> _WHAT THE TASK REQUIRES_
Write out again, exactly, the lines below starting at the one with "Re: Intel Graphic" and ending at the one with "Where do I find".

=-=-=

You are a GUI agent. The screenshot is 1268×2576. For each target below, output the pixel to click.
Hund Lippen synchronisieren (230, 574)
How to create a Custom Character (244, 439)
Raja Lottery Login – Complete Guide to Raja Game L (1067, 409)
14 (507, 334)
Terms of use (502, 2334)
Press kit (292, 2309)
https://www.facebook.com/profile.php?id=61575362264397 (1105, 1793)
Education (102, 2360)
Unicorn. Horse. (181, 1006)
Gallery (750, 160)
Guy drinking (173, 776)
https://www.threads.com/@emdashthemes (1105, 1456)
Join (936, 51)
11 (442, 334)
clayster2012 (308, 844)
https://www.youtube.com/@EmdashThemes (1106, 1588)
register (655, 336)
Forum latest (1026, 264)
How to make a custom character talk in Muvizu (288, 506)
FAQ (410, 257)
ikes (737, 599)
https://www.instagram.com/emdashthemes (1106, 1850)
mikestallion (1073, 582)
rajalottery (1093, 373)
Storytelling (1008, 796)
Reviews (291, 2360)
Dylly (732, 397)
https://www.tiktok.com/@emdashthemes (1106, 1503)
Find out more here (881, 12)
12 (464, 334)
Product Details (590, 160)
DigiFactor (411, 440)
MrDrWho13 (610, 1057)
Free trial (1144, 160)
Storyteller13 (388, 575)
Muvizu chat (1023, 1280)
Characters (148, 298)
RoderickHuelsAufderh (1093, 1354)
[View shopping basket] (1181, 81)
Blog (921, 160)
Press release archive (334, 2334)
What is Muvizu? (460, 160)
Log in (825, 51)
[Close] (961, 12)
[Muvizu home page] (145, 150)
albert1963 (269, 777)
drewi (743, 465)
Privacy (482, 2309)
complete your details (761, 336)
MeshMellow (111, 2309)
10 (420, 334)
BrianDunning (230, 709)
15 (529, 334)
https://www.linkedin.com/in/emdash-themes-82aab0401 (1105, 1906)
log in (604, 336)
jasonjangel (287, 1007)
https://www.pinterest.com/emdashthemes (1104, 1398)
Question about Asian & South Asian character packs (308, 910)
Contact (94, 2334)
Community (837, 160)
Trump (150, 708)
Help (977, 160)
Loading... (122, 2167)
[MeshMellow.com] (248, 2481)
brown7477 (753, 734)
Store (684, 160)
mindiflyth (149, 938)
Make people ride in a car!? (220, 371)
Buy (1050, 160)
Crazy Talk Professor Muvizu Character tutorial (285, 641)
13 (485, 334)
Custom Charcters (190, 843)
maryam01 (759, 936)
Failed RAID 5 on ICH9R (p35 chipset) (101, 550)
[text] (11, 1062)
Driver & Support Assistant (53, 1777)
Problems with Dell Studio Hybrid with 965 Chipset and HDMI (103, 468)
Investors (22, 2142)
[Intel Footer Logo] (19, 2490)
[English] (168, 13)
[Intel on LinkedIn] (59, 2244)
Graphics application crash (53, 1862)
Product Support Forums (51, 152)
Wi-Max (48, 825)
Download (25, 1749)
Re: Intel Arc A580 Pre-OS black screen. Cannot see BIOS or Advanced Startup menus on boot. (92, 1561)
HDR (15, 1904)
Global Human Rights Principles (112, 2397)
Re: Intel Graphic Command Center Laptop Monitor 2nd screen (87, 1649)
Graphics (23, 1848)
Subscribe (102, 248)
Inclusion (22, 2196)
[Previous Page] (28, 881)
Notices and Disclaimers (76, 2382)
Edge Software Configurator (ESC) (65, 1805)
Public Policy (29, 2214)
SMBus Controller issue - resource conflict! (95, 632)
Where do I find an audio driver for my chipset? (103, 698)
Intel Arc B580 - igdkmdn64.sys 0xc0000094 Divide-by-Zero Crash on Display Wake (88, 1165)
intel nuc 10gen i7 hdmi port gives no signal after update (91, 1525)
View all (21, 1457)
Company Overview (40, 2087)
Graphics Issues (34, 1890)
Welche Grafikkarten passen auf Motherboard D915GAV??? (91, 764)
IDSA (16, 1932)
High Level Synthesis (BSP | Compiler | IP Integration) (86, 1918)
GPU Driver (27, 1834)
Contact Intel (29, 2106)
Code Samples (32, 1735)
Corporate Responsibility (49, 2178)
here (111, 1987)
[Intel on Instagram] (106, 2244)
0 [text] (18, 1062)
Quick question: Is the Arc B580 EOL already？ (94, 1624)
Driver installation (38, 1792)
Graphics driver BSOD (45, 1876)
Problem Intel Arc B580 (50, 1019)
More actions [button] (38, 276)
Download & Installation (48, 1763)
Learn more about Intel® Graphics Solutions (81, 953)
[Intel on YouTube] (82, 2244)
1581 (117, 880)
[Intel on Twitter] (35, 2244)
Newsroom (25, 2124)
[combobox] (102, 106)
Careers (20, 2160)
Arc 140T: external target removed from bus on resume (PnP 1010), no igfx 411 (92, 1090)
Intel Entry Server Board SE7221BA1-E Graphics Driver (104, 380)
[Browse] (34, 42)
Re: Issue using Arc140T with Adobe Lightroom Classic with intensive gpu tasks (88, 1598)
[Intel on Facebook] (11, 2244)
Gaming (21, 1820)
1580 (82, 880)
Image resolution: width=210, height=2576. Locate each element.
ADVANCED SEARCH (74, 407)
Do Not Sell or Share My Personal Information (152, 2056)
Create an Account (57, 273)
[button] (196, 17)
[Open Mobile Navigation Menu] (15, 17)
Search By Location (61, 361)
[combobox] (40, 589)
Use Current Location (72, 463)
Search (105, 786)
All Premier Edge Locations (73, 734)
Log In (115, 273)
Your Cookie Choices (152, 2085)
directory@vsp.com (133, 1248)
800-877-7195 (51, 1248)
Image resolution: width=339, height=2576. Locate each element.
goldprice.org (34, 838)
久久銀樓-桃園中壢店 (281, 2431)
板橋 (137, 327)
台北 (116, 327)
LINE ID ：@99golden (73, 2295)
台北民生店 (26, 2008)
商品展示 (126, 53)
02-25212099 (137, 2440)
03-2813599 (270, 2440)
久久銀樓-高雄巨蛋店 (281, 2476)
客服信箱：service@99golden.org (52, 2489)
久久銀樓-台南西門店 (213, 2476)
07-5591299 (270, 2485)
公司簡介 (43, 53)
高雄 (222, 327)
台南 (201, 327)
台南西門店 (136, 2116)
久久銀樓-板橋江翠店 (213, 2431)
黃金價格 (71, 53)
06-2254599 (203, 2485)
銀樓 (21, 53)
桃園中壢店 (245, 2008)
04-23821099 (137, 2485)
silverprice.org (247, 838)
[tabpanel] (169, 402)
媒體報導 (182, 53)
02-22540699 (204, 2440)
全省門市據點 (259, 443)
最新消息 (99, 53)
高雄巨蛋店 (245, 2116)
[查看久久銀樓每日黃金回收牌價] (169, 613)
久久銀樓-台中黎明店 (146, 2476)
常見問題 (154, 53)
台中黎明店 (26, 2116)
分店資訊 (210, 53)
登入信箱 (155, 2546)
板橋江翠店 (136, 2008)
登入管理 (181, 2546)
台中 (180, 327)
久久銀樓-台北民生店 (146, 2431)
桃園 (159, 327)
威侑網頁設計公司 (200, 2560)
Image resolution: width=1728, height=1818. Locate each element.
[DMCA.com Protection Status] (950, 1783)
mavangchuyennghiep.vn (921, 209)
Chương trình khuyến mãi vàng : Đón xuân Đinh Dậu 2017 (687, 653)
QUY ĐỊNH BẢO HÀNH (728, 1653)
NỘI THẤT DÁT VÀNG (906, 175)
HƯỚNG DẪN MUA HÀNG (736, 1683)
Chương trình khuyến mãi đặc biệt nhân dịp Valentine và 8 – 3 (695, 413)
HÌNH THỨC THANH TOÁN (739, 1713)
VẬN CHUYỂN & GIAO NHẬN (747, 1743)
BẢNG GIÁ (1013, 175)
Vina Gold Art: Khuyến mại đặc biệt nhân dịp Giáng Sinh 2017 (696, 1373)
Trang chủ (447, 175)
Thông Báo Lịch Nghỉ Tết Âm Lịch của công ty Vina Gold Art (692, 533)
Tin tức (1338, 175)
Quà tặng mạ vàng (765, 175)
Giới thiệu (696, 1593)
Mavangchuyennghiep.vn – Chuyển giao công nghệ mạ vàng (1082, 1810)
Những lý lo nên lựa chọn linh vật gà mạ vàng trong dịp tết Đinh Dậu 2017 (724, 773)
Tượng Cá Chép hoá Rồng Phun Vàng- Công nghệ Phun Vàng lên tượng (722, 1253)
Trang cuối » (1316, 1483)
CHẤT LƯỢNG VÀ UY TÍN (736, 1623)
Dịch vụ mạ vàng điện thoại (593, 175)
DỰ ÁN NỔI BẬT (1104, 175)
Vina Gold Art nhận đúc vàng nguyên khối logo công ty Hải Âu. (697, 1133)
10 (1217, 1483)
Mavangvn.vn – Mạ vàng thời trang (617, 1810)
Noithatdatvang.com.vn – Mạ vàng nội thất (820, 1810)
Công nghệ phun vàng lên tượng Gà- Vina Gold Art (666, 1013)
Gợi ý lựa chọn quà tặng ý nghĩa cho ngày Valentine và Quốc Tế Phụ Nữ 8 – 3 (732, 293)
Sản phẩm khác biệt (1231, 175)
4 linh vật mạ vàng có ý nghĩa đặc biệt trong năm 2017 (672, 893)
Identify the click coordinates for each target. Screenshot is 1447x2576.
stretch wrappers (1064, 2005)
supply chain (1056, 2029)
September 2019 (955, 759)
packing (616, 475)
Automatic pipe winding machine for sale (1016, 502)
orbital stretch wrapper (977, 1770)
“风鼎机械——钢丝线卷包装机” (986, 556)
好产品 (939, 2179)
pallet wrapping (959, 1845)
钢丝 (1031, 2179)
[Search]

=-=-=

> _ANSWER BOX_
Re: Intel Graphic Command Center Laptop Monitor 2nd screen (87, 1649)
Graphics (23, 1848)
Subscribe (102, 248)
Inclusion (22, 2196)
[Previous Page] (28, 881)
Notices and Disclaimers (76, 2382)
Edge Software Configurator (ESC) (65, 1805)
Public Policy (29, 2214)
SMBus Controller issue - resource conflict! (95, 632)
Where do I find an audio driver for my chipset? (103, 698)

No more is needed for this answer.